As I continued to invest everything I had into my beliefs and the people in the church, I began to notice that most of them had a kind of casual Christianity. They didn’t read their bibles or study much or even really do anything about their belief except for going to church and groups. They were drawn to the social aspects of church but didn’t want to invest much of themselves. So, I made it my goal to help people become fully devoted followers. I got religious tattoos as a reminder to myself that I would never turn away from god again. (I’m kicking myself now, as it’s really expensive to have them removed or redone into something else). I encouraged everyone around me to be more fully committed. I was a hard core evangelist, with a focus on the people inside the church.

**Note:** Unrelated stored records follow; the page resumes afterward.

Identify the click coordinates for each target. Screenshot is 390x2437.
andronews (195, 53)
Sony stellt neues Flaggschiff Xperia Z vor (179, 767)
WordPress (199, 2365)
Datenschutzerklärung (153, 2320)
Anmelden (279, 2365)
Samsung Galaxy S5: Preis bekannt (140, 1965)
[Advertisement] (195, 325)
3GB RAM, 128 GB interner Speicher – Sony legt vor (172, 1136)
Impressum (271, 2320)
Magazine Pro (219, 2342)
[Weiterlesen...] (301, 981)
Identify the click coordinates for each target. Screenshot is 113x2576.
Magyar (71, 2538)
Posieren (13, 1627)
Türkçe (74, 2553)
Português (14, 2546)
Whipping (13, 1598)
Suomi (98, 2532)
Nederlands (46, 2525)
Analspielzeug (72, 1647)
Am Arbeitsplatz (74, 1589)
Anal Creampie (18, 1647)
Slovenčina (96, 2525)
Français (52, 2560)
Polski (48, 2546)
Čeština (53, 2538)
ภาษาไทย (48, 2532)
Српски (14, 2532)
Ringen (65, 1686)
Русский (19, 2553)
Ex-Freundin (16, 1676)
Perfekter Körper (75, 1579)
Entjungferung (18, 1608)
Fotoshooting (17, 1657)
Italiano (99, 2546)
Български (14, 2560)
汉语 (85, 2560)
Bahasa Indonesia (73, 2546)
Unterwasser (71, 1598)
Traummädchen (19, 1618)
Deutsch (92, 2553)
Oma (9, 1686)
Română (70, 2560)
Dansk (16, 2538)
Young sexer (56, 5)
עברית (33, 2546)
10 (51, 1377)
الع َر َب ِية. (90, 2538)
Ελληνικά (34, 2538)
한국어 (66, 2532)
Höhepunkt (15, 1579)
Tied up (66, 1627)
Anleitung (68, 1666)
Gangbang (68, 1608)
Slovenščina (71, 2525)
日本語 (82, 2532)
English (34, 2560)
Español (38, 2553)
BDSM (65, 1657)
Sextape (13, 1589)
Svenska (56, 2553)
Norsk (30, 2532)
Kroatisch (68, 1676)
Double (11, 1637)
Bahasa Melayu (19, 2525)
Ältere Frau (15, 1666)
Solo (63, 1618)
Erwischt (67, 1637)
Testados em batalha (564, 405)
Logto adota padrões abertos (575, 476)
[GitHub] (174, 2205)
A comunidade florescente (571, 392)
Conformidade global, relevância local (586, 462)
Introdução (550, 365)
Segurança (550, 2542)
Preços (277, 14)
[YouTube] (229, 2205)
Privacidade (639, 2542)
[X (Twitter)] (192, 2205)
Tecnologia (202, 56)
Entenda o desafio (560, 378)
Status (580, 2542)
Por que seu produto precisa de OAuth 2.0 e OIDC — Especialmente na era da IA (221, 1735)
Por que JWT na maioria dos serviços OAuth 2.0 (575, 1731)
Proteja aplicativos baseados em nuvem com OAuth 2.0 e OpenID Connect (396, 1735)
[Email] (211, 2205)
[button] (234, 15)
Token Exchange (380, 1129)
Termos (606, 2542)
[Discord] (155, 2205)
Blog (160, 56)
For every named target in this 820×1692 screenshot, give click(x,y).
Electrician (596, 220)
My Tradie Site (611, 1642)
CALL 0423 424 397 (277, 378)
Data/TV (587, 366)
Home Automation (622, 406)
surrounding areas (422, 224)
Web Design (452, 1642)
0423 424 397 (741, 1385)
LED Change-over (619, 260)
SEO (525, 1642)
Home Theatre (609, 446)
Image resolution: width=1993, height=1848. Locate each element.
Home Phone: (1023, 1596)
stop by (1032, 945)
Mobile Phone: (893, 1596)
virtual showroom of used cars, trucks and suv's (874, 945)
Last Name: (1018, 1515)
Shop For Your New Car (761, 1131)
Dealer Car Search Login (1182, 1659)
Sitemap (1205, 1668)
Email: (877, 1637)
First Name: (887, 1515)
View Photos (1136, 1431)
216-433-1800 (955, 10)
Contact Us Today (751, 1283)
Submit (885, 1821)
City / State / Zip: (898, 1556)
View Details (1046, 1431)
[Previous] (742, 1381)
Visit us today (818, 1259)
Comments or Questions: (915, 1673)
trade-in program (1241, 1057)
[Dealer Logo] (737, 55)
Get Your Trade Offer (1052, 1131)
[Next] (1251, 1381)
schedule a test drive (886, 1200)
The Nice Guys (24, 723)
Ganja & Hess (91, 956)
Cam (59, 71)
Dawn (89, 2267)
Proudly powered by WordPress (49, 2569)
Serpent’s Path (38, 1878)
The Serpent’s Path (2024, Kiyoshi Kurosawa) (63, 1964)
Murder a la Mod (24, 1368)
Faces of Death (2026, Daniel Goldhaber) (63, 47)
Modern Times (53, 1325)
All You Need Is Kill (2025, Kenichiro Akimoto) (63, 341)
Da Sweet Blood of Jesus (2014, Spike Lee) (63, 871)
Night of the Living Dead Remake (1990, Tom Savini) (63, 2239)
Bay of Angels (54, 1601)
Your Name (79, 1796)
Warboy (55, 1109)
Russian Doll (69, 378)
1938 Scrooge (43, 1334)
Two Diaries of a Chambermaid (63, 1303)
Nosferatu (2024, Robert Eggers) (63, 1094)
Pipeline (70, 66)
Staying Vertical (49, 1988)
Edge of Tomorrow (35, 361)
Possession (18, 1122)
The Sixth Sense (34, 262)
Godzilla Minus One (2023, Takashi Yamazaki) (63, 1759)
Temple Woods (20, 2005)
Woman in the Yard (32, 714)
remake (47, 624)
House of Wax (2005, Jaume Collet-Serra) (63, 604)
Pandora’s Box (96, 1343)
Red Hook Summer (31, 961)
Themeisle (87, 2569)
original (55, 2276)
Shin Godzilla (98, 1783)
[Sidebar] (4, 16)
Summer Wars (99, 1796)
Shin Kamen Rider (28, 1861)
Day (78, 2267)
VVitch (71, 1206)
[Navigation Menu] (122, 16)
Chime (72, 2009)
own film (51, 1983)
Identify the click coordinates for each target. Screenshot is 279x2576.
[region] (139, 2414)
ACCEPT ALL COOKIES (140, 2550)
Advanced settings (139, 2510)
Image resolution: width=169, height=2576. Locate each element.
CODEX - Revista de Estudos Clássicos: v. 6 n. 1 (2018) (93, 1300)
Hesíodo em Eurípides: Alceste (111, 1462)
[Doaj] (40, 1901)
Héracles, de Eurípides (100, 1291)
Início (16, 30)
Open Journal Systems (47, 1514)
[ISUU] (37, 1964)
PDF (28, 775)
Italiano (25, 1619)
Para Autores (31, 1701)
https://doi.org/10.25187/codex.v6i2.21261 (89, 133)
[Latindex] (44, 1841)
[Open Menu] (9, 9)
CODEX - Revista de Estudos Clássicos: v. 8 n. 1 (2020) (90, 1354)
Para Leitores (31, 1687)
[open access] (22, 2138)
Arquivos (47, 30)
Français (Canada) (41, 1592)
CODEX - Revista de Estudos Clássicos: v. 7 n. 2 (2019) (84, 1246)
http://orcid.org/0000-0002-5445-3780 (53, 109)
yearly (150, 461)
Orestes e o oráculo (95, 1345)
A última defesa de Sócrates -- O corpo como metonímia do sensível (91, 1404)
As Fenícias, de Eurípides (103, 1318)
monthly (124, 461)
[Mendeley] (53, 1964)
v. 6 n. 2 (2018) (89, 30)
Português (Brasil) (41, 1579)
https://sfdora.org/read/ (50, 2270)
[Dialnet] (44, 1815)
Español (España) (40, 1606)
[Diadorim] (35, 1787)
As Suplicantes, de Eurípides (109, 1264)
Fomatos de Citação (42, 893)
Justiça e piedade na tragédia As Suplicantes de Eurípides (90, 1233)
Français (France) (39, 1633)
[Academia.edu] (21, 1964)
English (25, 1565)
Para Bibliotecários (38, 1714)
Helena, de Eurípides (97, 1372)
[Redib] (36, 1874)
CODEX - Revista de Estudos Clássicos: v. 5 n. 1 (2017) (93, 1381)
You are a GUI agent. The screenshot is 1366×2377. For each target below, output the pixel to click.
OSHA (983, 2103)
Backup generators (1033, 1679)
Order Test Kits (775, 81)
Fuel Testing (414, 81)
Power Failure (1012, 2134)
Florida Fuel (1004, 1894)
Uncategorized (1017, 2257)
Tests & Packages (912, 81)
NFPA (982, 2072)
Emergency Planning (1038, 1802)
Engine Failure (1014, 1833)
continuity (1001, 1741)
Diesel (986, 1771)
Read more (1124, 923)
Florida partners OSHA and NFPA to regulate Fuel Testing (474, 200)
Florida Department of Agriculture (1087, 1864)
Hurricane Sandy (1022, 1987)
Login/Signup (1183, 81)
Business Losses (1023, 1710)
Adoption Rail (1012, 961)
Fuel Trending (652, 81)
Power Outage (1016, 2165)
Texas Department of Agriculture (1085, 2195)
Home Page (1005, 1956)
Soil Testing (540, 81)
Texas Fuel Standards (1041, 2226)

I remember when I realized that even the people I believed were fully dedicated to god had their own doubts. The Purpose Driven Life had just come out, and I was asked to lead the 40-day church program that went along with the book. I put together a team of the most devout leaders and we began planning. We needed to set goals that we could shoot for and in our meeting, we came up with the goal to get as many of the ~1500 people as we could involved in a small group. I thought that we should come up with a goal that only god could reach, showing everyone how powerful he was, so I proposed that we shoot for 120% involvement, meaning that there would be more people in small groups than we had in the church. The rest of the team shot me down pretty hard, talking about setting realistic expectations and achievable goals. Where is their faith, I wondered? It was striking to me that with all the talk about believing in and expecting god to do amazing things, when the time came to put that to the test, no one wanted to. It was the first bump in my belief system, but I marked it off to their lack of faith.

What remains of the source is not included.